As you would expect, some stunning real estate...

The anchorage and mooring field open to the SW, albeit behind a reef or two. According to those who have spent time there, it gets a little lumpy there in 50 kts of breeze....which they had on a few occasions this season..but not while we were there..we had calm to very light conditions!

We met up with Red Sky again before checking out and also Malarkey, whom we met in Tonga briefly and who have crossed the Pacific at just a little head of us. Leanne (Red Sky) and Jenny (Condesa)..what did we all do before technology??????? Vodafone's 3G stick has enabled us to have internet access in almost every anchorage. Too easy to keep an eye on the weather!

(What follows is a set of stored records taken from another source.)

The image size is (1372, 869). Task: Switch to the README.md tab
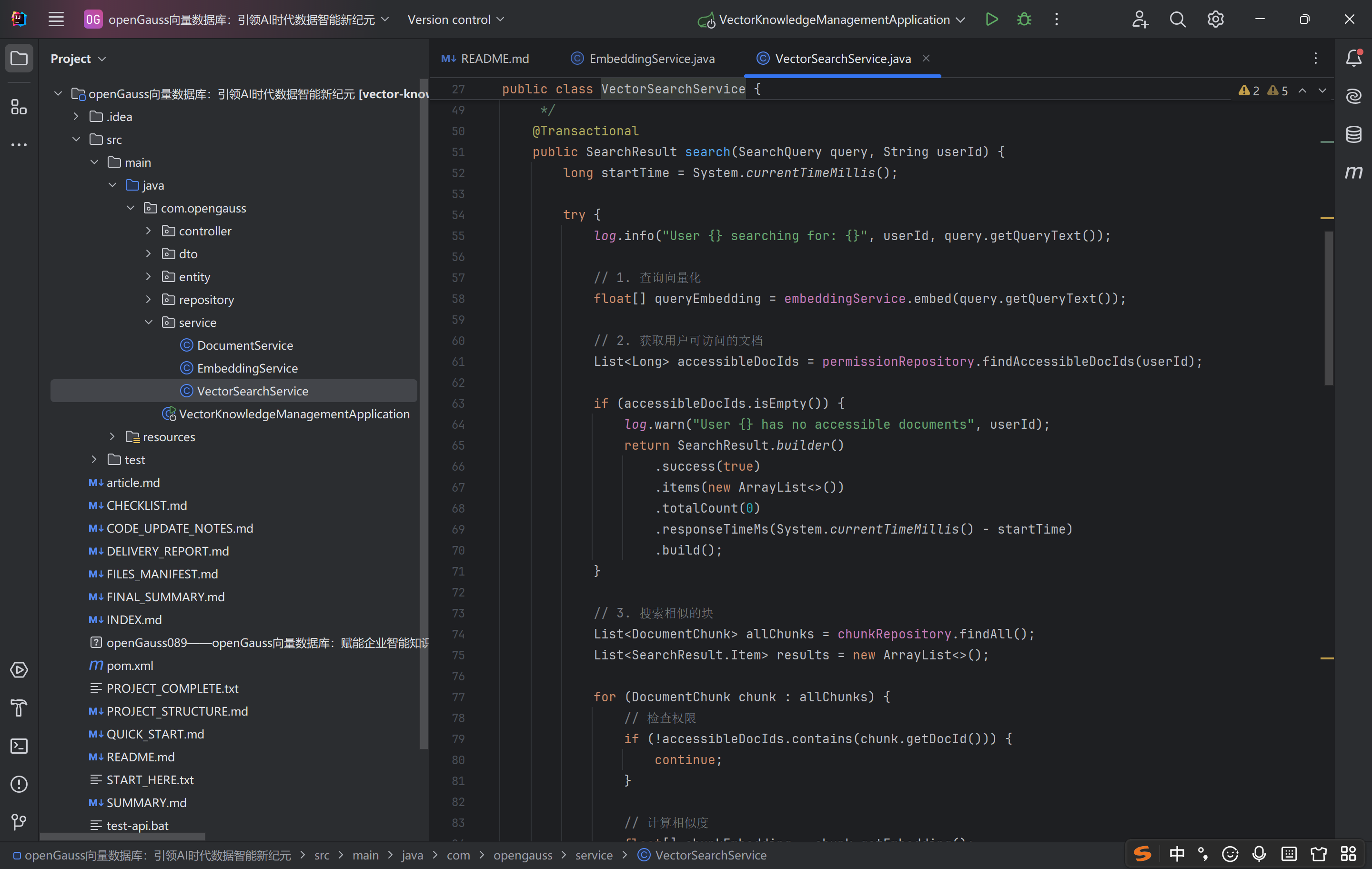point(494,59)
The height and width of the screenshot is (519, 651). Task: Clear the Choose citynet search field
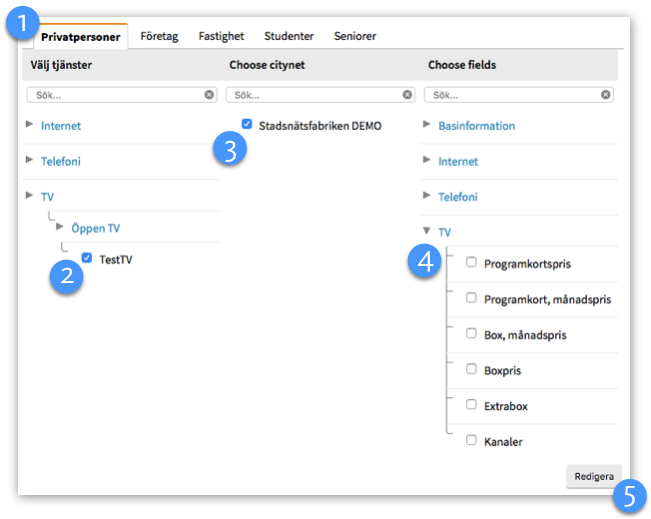(407, 95)
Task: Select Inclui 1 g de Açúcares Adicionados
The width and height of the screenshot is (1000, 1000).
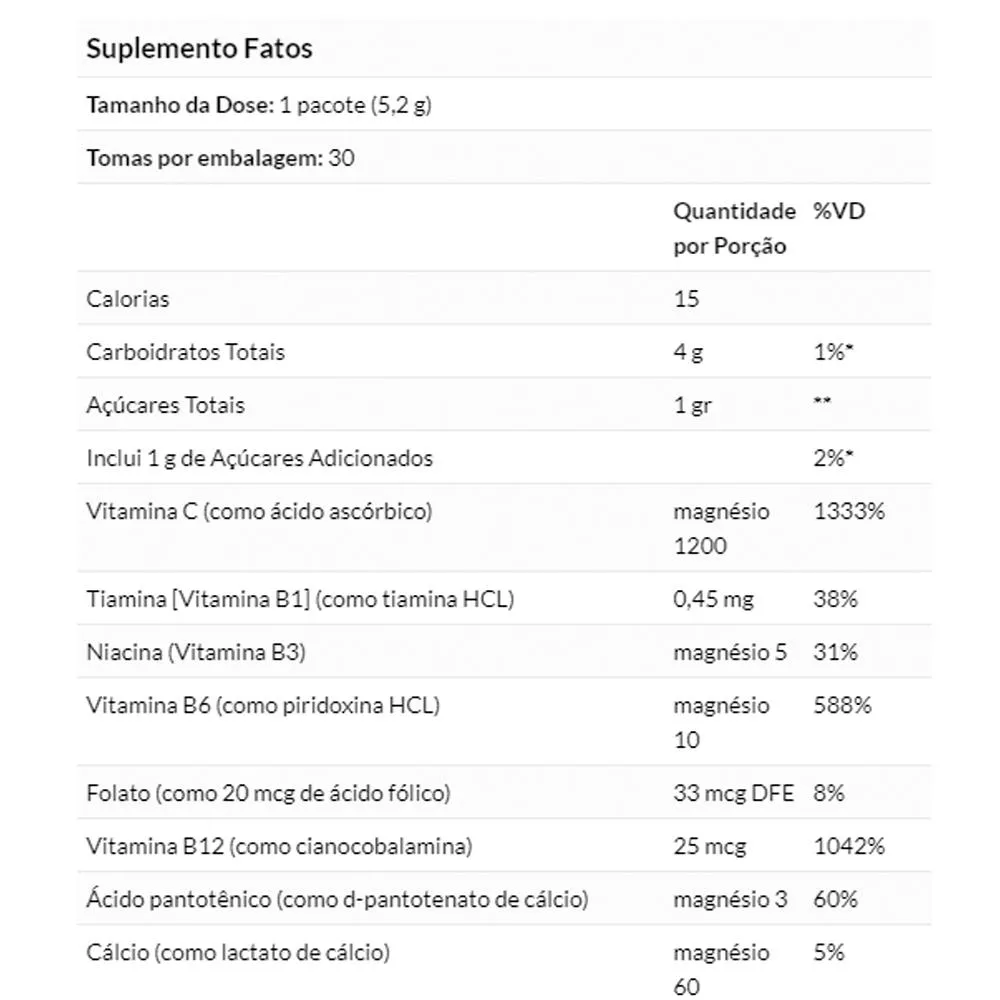Action: pyautogui.click(x=260, y=458)
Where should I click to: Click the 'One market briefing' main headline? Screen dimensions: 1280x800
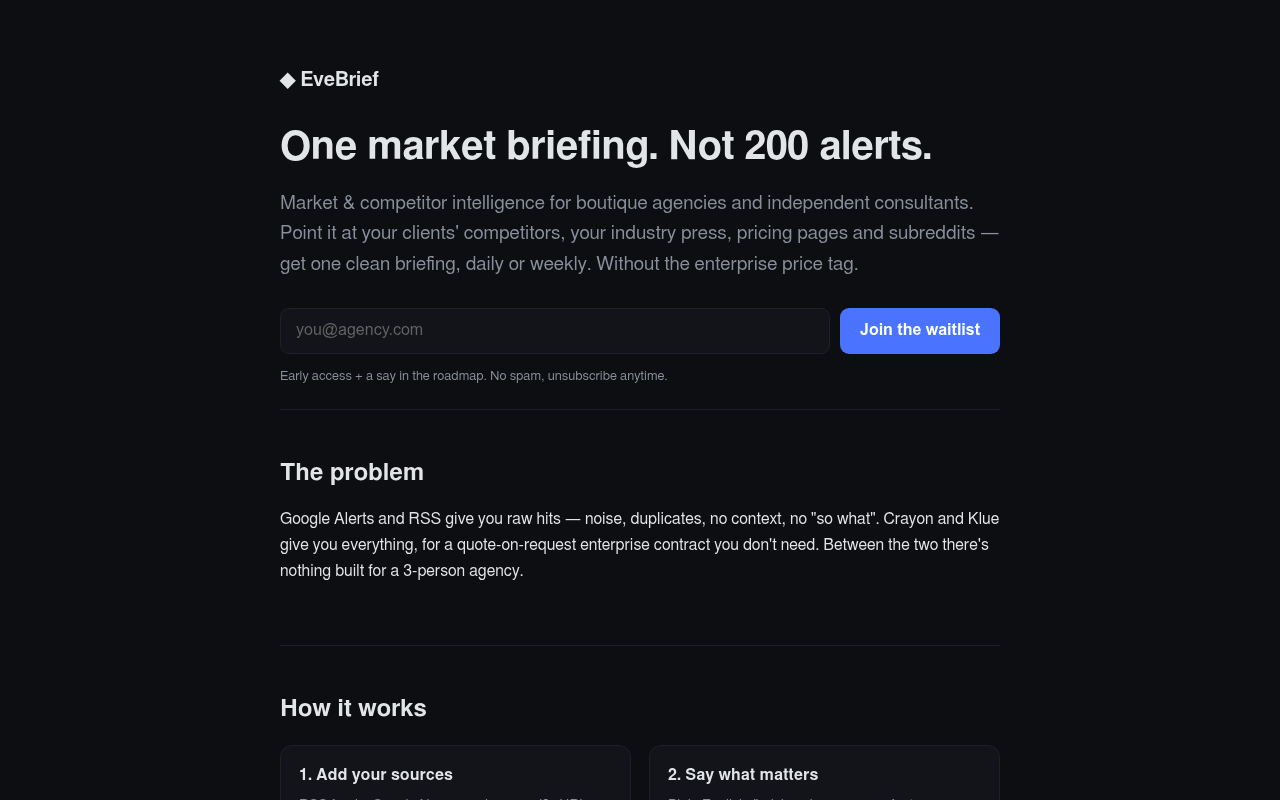click(x=606, y=146)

We had an amazing chunder and frightening show our first night at Denarau Marina. Comfortable to be on a mooring ($15 Fiji/night)! We are waiting for a few days for the trough to clear and SE winds to return before we push on. We need to take the boat to Lautoka Harbour to clear out, which is not a good anchorage in NW winds and you get a sticky film on the boat from the sugar refinery! 

Anatom Is, Vanuatu, which should be a 3 day sail. At the moment we have lots of troughs in between the Highs, which gives us light winds, lots of rain and chunder and frightening!! Yuk! We are aiming to get between the troughs!

We are very sad to be leaving Fiji in our wake but excited about the big island that is now 1400 miles away!